— START Text to read —

Let's look at some of the more common statistical tests that are used in user interface experiments.
The T test is what you'd use to compare two means in a between-subjects experiment, like the hypothetical Mac/Windows menubar experiment we've been discussing. The T statistic computes the difference between the Mac average and the Windows average, divided by an estimate of the standard deviation. If the null hypothesis is true, then this statistic follows a T distribution (which looks very similar to a normal distribution, a hump centered at 0). You can look up the value of the T statistic you computed in a table of the T distribution to find out the probability of getting a more extreme value.
There are two forms of the T test, with different alternative hypotheses. In the more conservative, **two-sided** T test, your alternative hypothesis is merely that the means are different, so an extreme t value (either positive or negative) counts as evidence against the null hypothesis. The other form is the **one-sided** test, in which your alternative hypothesis expects the difference to go one way or the other - e.g., if there's any difference between Mac and Windows at all, the Mac should be faster. It's conventional to use the two-sided test unless you (and the skeptic you're arguing against) are completely certain which way the difference should go, if the difference exists at all.

— END Text to read —

## Task set
**A)** Duplicate the portion of the passage on statistical tests starting at "There are two" and ending at "exists at all.".
**B)** Carry the passage on statistical tests in user interface experiments forward from its final sentence.
The data that follow have no connection to the passage on statistical tests.

— START Source data —

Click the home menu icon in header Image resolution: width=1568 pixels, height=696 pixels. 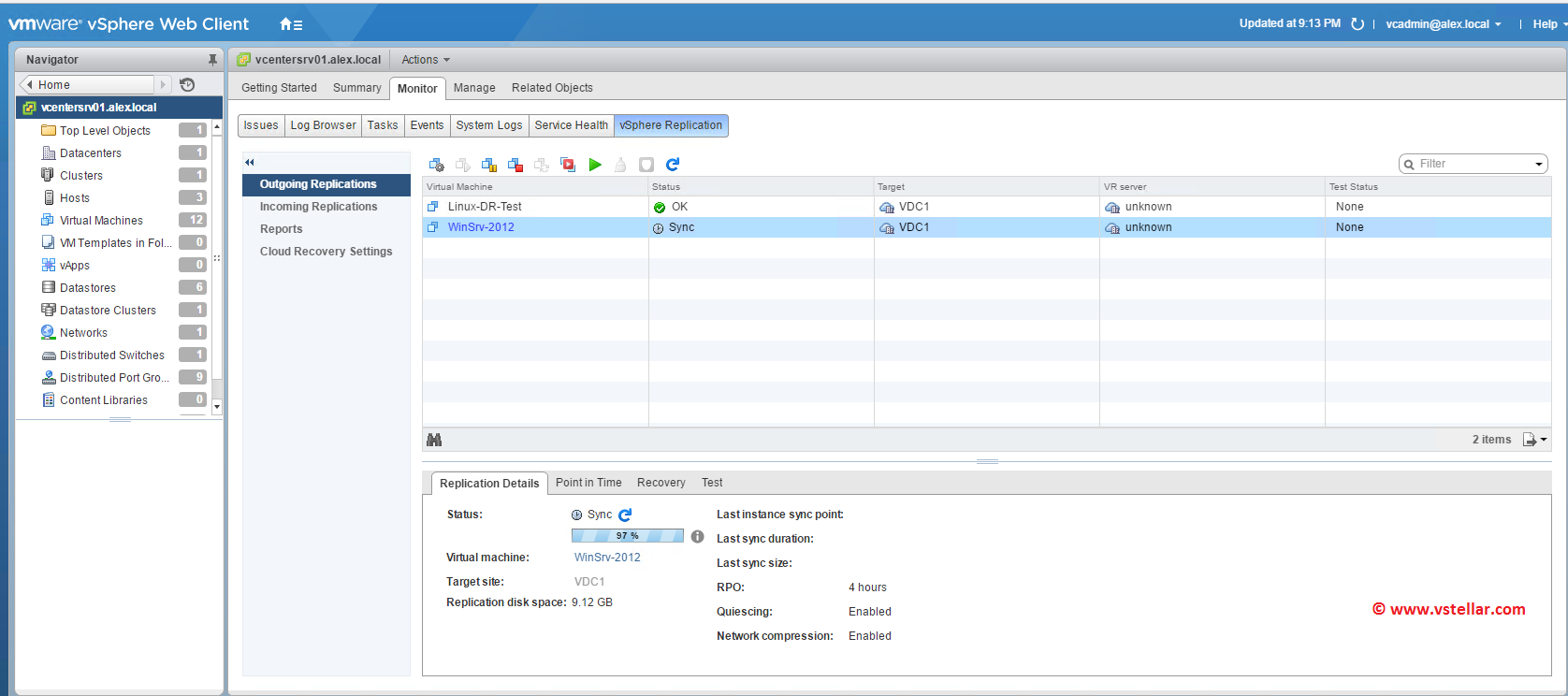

— END Source data —

## Expected outputs
**A)**
There are two forms of the T test, with different alternative hypotheses. In the more conservative, **two-sided** T test, your alternative hypothesis is merely that the means are different, so an extreme t value (either positive or negative) counts as evidence against the null hypothesis. The other form is the **one-sided** test, in which your alternative hypothesis expects the difference to go one way or the other - e.g., if there's any difference between Mac and Windows at all, the Mac should be faster. It's conventional to use the two-sided test unless you (and the skeptic you're arguing against) are completely certain which way the difference should go, if the difference exists at all.

**B)**
Using the T test requires a few assumptions. First, your samples should be independent, so you need to use good experiment design with randomization and controls to prevent inadvertent dependence between samples. Second, the T test also assumes that the underlying probability distribution of the samples (e.g., the access times) is a normal distribution, and that even if the alternative hypothesis is true, both samples have equal variance. Fortunately the T test is not too sensitive to the normality and equal-variance assumptions: if your sample is large enough (N > 20), deviations don't affect it much. There's also an "unequal variances" version of the T test, which uses a slightly different statistic, but with weaker assumptions come less power (i.e., it takes a larger N to reach the same level of significance with the unequal variances T test).
The actual calculation of the t statistic and the proof that it's a valid test are beyond the scope of this course; the statistics courses mentioned earlier cover it. In practice, nobody computes their own t statistic; they use a statistical package to do the computations. So for the sake of this class, we'll focus on understanding **when to use** a t test (that was the last slide), and then how to read the report of the test produced by a stats package.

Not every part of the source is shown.